Description
The docs for groupby say (http://pandas.pydata.org/pandas-docs/stable/groupby.html):
Note:
Aggregation functions will not return the groups that you are aggregating over if they are named columns, when as_index=True, the default. The grouped columns will be the indices of the returned object.
Passing as_index=False will return the groups that you are aggregating over, if they are named columns.

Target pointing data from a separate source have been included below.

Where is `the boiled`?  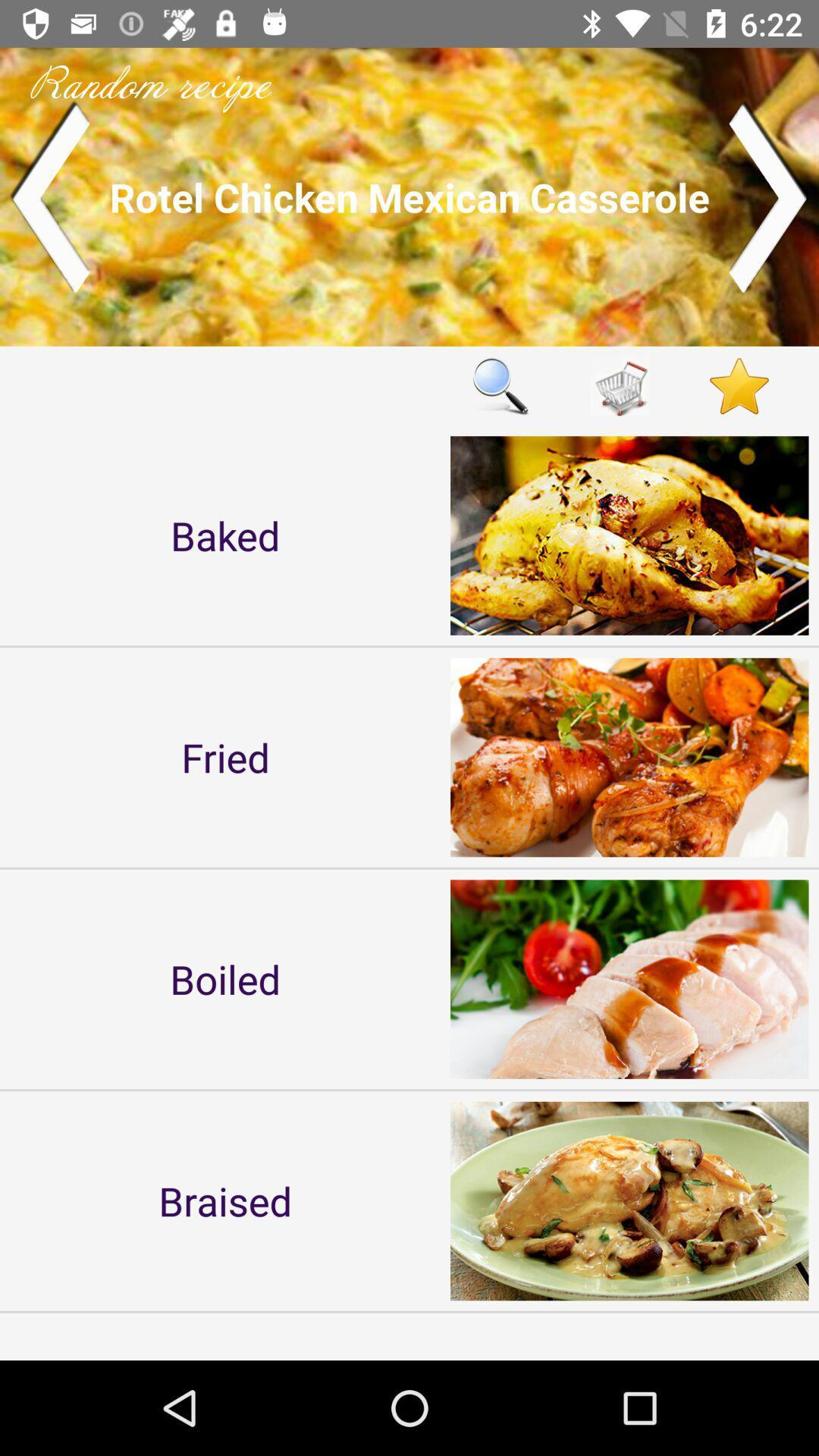 the boiled is located at coordinates (225, 979).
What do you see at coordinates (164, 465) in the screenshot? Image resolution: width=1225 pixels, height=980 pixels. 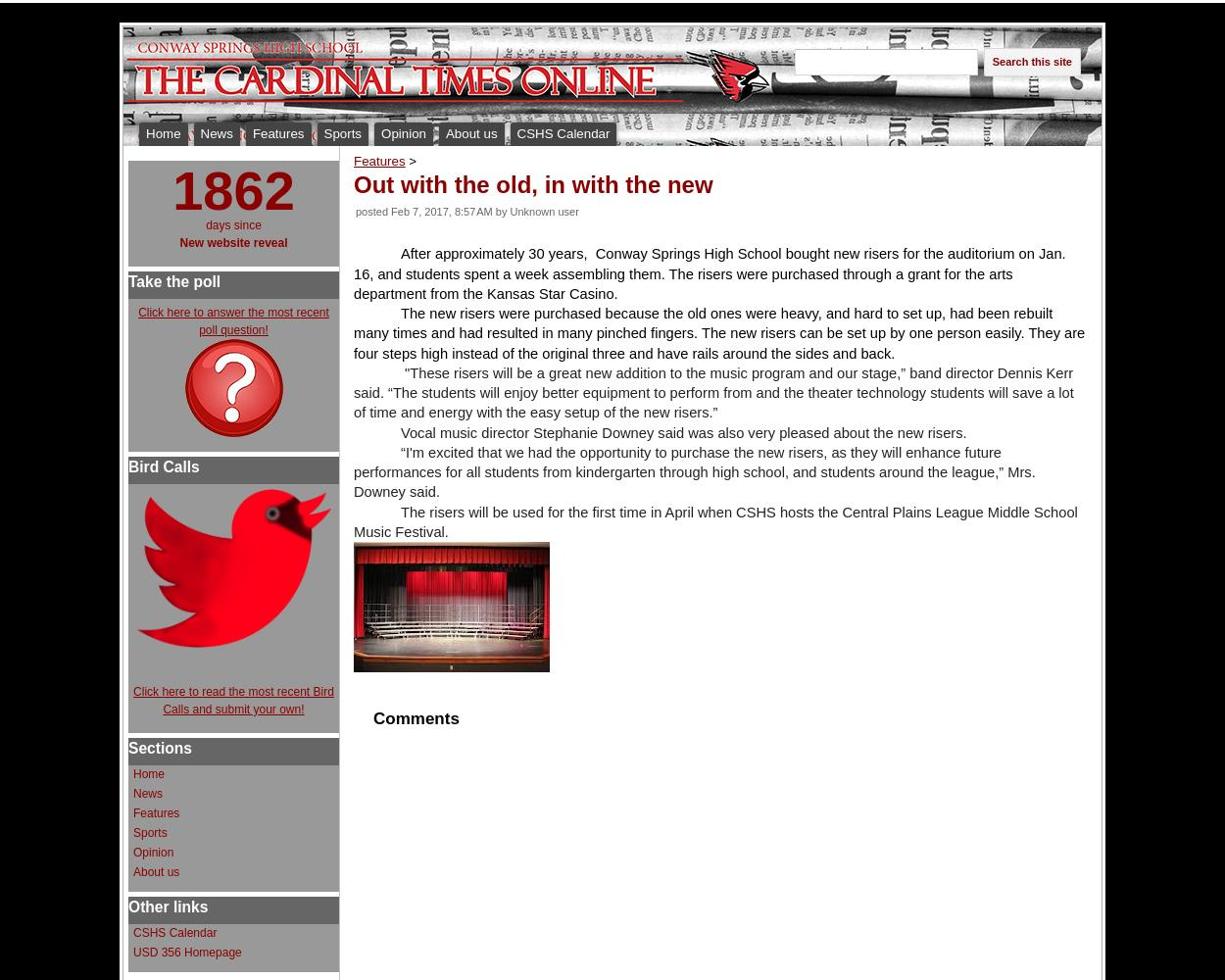 I see `'Bird Calls'` at bounding box center [164, 465].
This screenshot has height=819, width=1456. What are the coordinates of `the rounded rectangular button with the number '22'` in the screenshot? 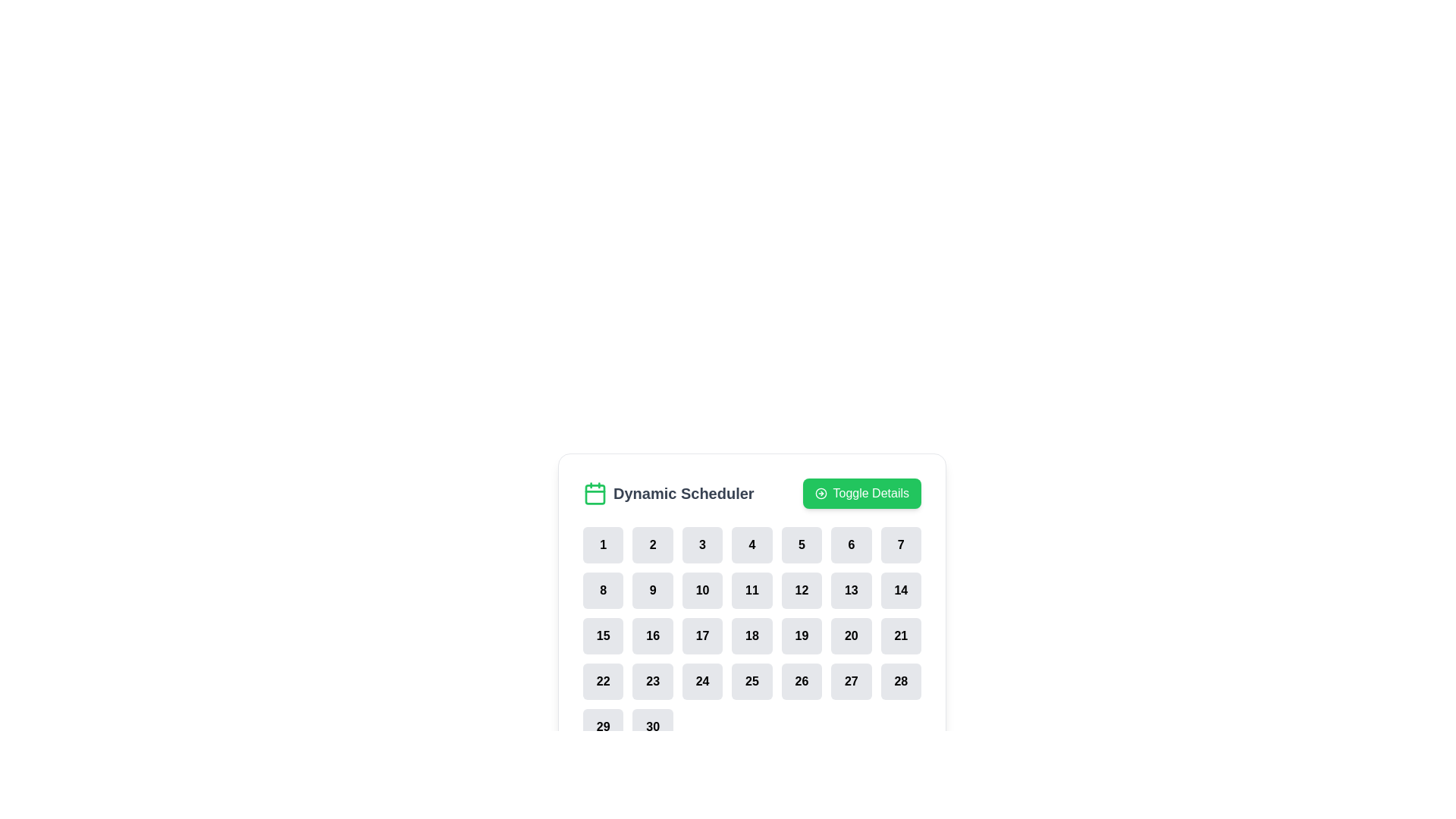 It's located at (602, 680).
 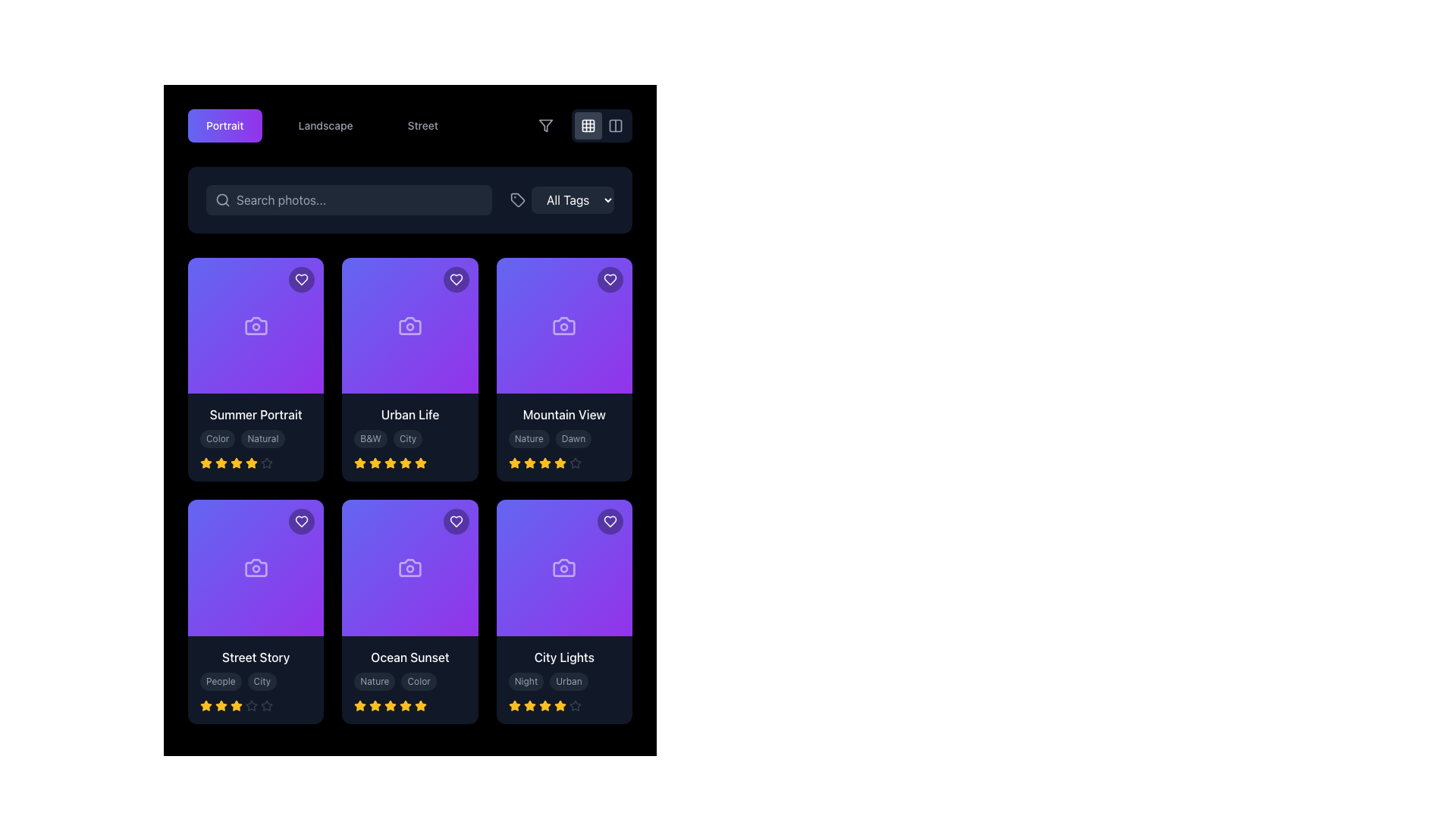 What do you see at coordinates (302, 521) in the screenshot?
I see `the circular heart icon button located in the top-right corner of the 'Street Story' card to trigger a visual effect` at bounding box center [302, 521].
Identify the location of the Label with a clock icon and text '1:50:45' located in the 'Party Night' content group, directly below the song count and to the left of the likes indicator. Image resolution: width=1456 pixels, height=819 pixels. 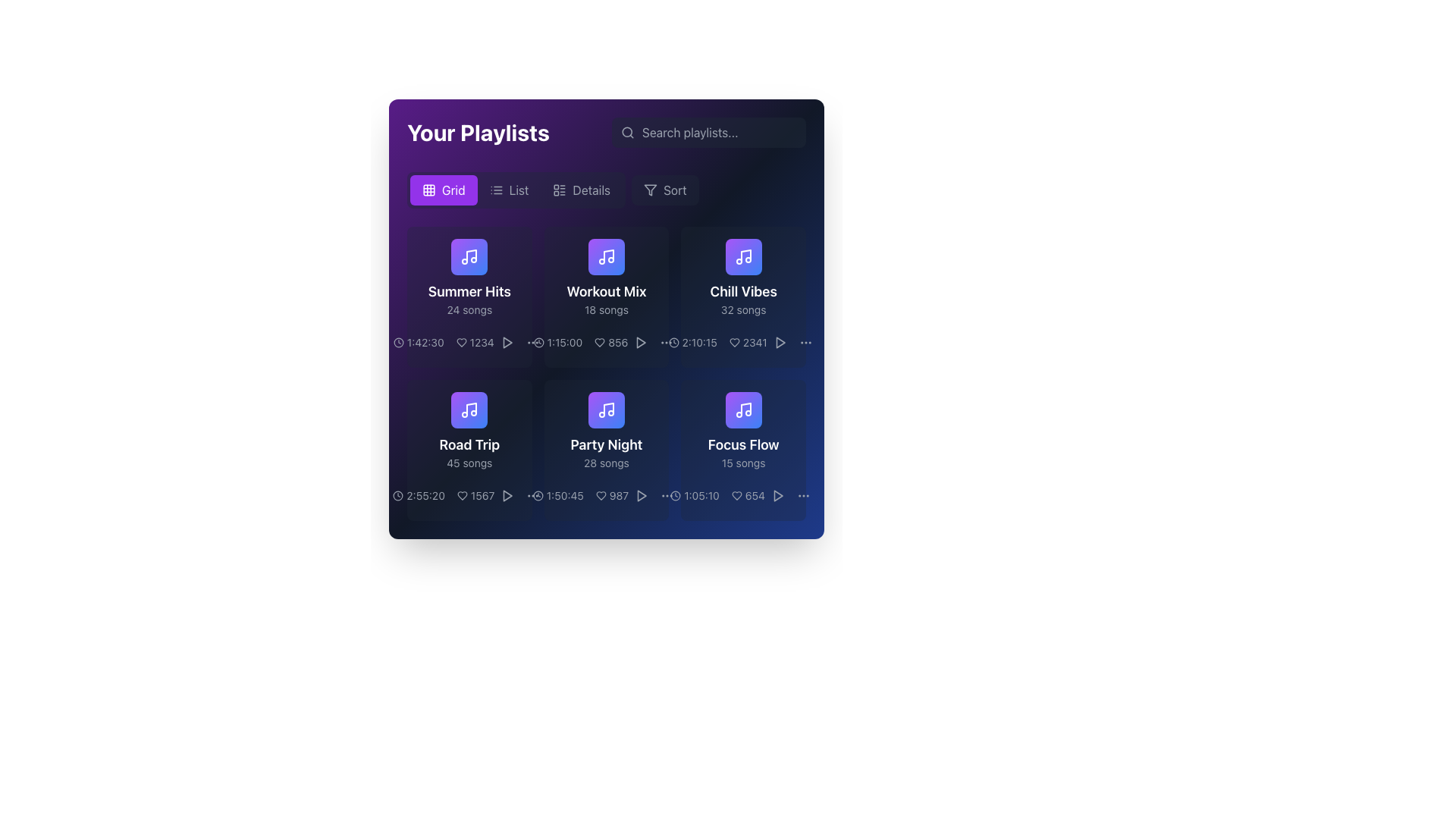
(557, 496).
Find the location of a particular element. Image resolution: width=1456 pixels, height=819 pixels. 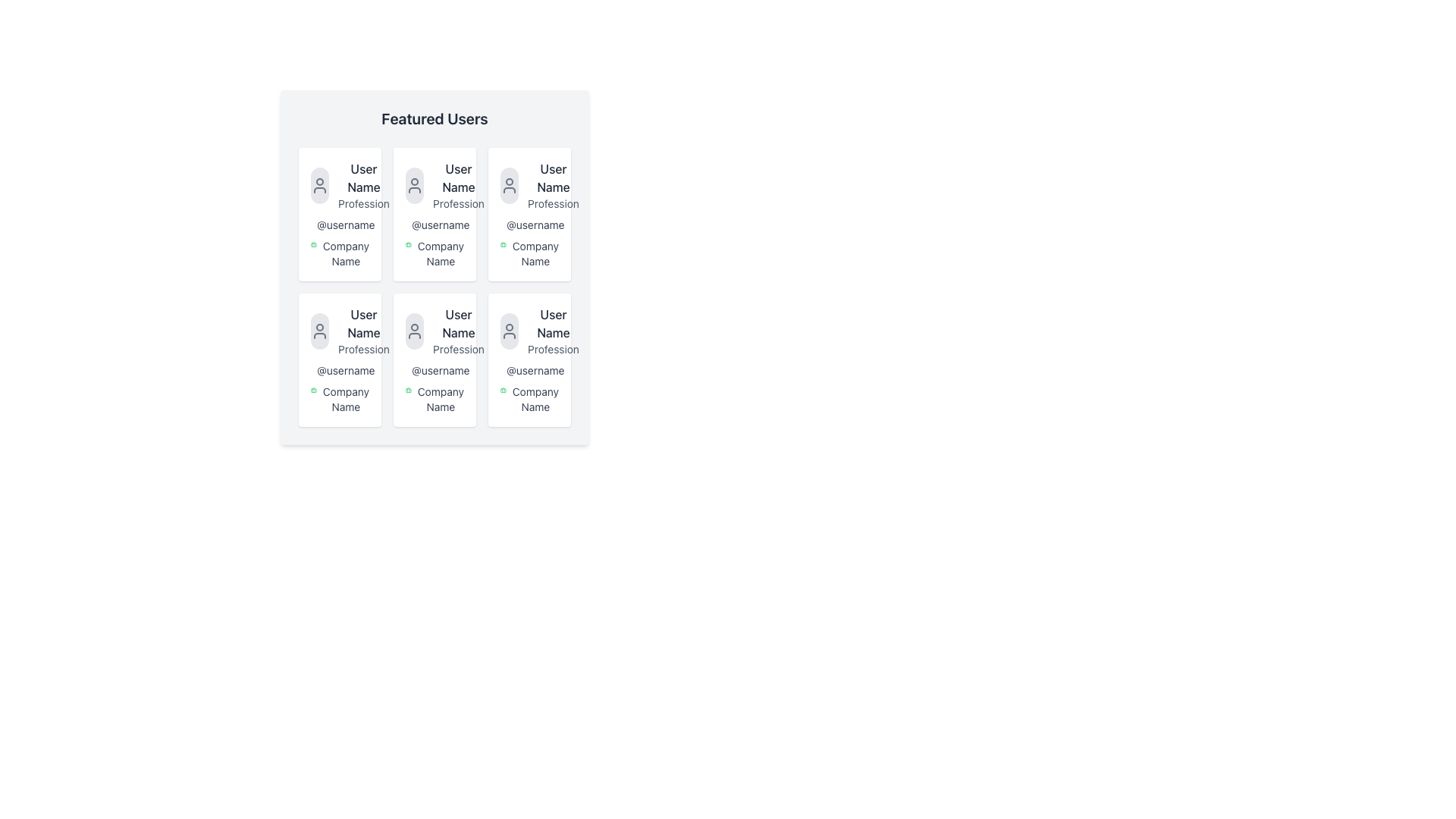

the user profile information displayed in the Profile Information Block located in the middle column of the second row in a card layout is located at coordinates (434, 330).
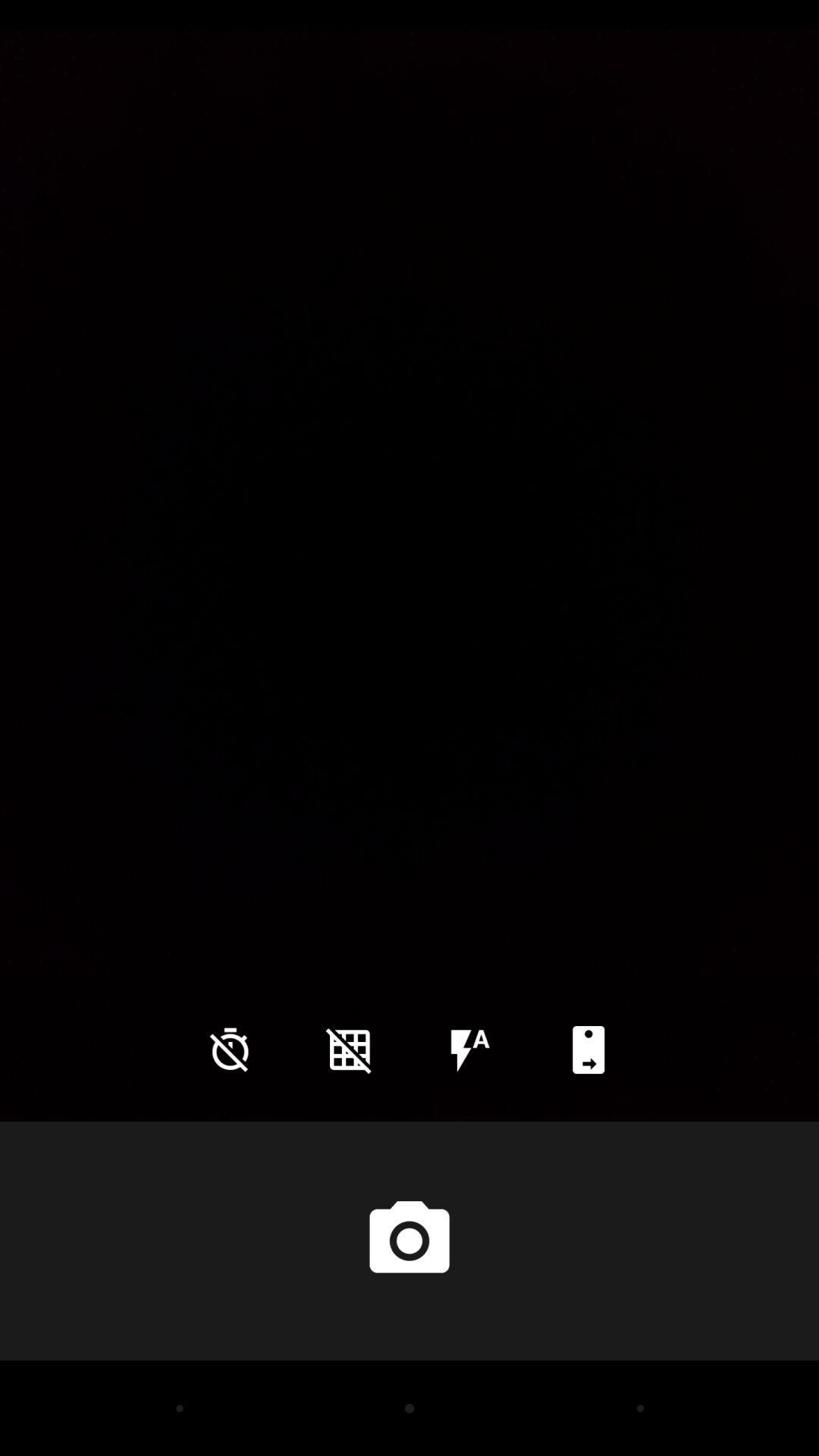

From the section, it's implied that this is talking about builtins and the aggregate
functionality, but I very often find myself operating with complicated functions on the groups themselves, so apply
is my bread and butter (and this is part of a larger issue that groupby.apply
has some inconsistent behavior).
N = 10
df = pd.DataFrame(index=range(N), columns=['id', 'x', 'y', 'z'])
df.loc[:, ['x', 'y', 'z']] = np.arange(N*3).reshape(N, 3)
df.id = np.random.randint(0, int(N/3), (N,)) + 10
df
# id x y z
# 0 12 0 1 2
# 1 12 3 4 5
# 2 11 6 7 8
# 3 10 9 10 11
# 4 12 12 13 14
# 5 12 15 16 17
# 6 12 18 19 20
# 7 11 21 22 23
# 8 10 24 25 26
# 9 10 27 28 29
For something like sum
, the groupby-column gets dropped, as described:
df.groupby('id').sum()
# x y z
# id
# 10 60 63 66
# 11 27 29 31
# 12 48 53 58
But for using the same function in apply
, the result is different - mainly that the groupby column does not get removed (but also the dtype)
df.groupby('id', as_index=True).apply(lambda gr: gr.sum())
# id x y z
# id
# 10 30.0 60.0 63.0 66.0
# 11 22.0 27.0 29.0 31.0
# 12 60.0 48.0 53.0 58.0
Ideally, I'd like the make the behaviour of groupby.apply
more consistent in a number of cases, and this is one of them.